**Collected data:**
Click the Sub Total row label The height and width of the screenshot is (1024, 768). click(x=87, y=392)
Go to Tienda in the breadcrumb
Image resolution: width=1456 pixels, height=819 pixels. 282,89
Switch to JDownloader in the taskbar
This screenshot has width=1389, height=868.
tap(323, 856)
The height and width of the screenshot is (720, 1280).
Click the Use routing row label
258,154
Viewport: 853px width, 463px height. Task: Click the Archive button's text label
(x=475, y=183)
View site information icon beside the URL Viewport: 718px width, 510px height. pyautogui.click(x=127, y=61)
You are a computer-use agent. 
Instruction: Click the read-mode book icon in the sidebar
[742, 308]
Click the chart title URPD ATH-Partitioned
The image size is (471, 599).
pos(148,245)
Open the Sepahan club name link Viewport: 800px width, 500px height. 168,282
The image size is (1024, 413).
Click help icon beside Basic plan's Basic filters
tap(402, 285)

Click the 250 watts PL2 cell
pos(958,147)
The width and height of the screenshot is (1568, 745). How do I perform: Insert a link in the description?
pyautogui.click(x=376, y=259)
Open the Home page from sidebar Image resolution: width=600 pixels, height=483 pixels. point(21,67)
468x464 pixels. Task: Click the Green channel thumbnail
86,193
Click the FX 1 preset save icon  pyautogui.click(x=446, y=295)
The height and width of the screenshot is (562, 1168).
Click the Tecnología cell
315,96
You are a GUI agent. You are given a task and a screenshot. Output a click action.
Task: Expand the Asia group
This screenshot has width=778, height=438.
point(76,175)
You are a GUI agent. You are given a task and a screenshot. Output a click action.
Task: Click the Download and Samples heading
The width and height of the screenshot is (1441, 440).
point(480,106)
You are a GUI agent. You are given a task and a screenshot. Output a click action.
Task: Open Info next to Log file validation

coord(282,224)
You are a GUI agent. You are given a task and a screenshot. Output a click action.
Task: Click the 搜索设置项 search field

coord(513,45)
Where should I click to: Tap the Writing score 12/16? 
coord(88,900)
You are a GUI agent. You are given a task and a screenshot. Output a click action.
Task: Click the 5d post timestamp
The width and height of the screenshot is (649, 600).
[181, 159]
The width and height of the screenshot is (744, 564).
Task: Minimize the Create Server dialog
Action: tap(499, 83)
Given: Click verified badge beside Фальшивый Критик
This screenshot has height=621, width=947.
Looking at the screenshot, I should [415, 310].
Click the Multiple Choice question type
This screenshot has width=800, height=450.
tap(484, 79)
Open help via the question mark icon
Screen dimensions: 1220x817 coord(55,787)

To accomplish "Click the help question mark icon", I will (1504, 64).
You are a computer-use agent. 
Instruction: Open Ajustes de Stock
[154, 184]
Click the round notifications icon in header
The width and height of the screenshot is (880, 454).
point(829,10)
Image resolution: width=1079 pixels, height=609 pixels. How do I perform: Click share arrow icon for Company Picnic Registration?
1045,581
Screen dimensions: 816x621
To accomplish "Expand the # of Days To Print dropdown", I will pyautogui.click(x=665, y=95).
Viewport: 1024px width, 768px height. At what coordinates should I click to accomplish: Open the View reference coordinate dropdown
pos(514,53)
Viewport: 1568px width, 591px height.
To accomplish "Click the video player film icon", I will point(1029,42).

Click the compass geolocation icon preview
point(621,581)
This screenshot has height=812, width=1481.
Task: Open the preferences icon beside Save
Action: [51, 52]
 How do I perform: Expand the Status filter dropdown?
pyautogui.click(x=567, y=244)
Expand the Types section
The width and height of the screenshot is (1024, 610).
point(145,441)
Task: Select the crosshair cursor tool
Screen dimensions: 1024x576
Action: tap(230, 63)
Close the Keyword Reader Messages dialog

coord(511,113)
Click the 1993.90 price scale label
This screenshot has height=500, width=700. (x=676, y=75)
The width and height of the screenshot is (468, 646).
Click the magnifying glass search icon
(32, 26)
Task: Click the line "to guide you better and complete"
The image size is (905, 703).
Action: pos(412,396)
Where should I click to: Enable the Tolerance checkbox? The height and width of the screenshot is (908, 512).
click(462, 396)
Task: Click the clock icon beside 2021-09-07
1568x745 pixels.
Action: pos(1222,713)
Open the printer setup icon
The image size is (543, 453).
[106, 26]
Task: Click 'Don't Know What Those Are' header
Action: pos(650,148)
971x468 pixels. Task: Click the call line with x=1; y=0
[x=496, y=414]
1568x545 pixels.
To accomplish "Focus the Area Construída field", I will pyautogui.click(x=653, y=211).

**Task directions:**
Each record needs to be given again exactly.

**Worked solution:**
Click the Sub Total row label The height and width of the screenshot is (1024, 768). click(x=87, y=392)
Go to Tienda in the breadcrumb
Image resolution: width=1456 pixels, height=819 pixels. 282,89
Switch to JDownloader in the taskbar
This screenshot has width=1389, height=868.
tap(323, 856)
The height and width of the screenshot is (720, 1280).
Click the Use routing row label
258,154
Viewport: 853px width, 463px height. Task: Click the Archive button's text label
(x=475, y=183)
View site information icon beside the URL Viewport: 718px width, 510px height. pyautogui.click(x=127, y=61)
You are a computer-use agent. 
Instruction: Click the read-mode book icon in the sidebar
[742, 308]
Click the chart title URPD ATH-Partitioned
The image size is (471, 599).
pos(148,245)
Open the Sepahan club name link Viewport: 800px width, 500px height. 168,282
The image size is (1024, 413).
Click help icon beside Basic plan's Basic filters
tap(402, 285)

Click the 250 watts PL2 cell
pos(958,147)
The width and height of the screenshot is (1568, 745). How do I perform: Insert a link in the description?
pyautogui.click(x=376, y=259)
Open the Home page from sidebar Image resolution: width=600 pixels, height=483 pixels. point(21,67)
468x464 pixels. Task: Click the Green channel thumbnail
86,193
Click the FX 1 preset save icon  pyautogui.click(x=446, y=295)
The height and width of the screenshot is (562, 1168).
Click the Tecnología cell
315,96
You are a GUI agent. You are given a task and a screenshot. Output a click action.
Task: Expand the Asia group
This screenshot has width=778, height=438.
point(76,175)
You are a GUI agent. You are given a task and a screenshot. Output a click action.
Task: Click the Download and Samples heading
The width and height of the screenshot is (1441, 440).
point(480,106)
You are a GUI agent. You are given a task and a screenshot. Output a click action.
Task: Open Info next to Log file validation

coord(282,224)
You are a GUI agent. You are given a task and a screenshot. Output a click action.
Task: Click the 搜索设置项 search field

coord(513,45)
Where should I click to: Tap the Writing score 12/16? 
coord(88,900)
You are a GUI agent. You are given a task and a screenshot. Output a click action.
Task: Click the 5d post timestamp
The width and height of the screenshot is (649, 600).
[181, 159]
The width and height of the screenshot is (744, 564).
Task: Minimize the Create Server dialog
Action: tap(499, 83)
Given: Click verified badge beside Фальшивый Критик
This screenshot has height=621, width=947.
Looking at the screenshot, I should [415, 310].
Click the Multiple Choice question type
This screenshot has width=800, height=450.
tap(484, 79)
Open help via the question mark icon
Screen dimensions: 1220x817 coord(55,787)

To accomplish "Click the help question mark icon", I will (1504, 64).
You are a computer-use agent. 
Instruction: Open Ajustes de Stock
[154, 184]
Click the round notifications icon in header
The width and height of the screenshot is (880, 454).
point(829,10)
Image resolution: width=1079 pixels, height=609 pixels. How do I perform: Click share arrow icon for Company Picnic Registration?
1045,581
Screen dimensions: 816x621
To accomplish "Expand the # of Days To Print dropdown", I will pyautogui.click(x=665, y=95).
Viewport: 1024px width, 768px height. At what coordinates should I click to accomplish: Open the View reference coordinate dropdown
pos(514,53)
Viewport: 1568px width, 591px height.
To accomplish "Click the video player film icon", I will point(1029,42).

Click the compass geolocation icon preview
point(621,581)
This screenshot has height=812, width=1481.
Task: Open the preferences icon beside Save
Action: [51, 52]
 How do I perform: Expand the Status filter dropdown?
pyautogui.click(x=567, y=244)
Expand the Types section
The width and height of the screenshot is (1024, 610).
point(145,441)
Task: Select the crosshair cursor tool
Screen dimensions: 1024x576
Action: tap(230, 63)
Close the Keyword Reader Messages dialog

coord(511,113)
Click the 1993.90 price scale label
This screenshot has height=500, width=700. (x=676, y=75)
The width and height of the screenshot is (468, 646).
Click the magnifying glass search icon
(32, 26)
Task: Click the line "to guide you better and complete"
The image size is (905, 703).
Action: pos(412,396)
Where should I click to: Enable the Tolerance checkbox? The height and width of the screenshot is (908, 512).
click(462, 396)
Task: Click the clock icon beside 2021-09-07
1568x745 pixels.
Action: pos(1222,713)
Open the printer setup icon
The image size is (543, 453).
[106, 26]
Task: Click 'Don't Know What Those Are' header
Action: pos(650,148)
971x468 pixels. Task: Click the call line with x=1; y=0
[x=496, y=414]
1568x545 pixels.
To accomplish "Focus the Area Construída field", I will pyautogui.click(x=653, y=211).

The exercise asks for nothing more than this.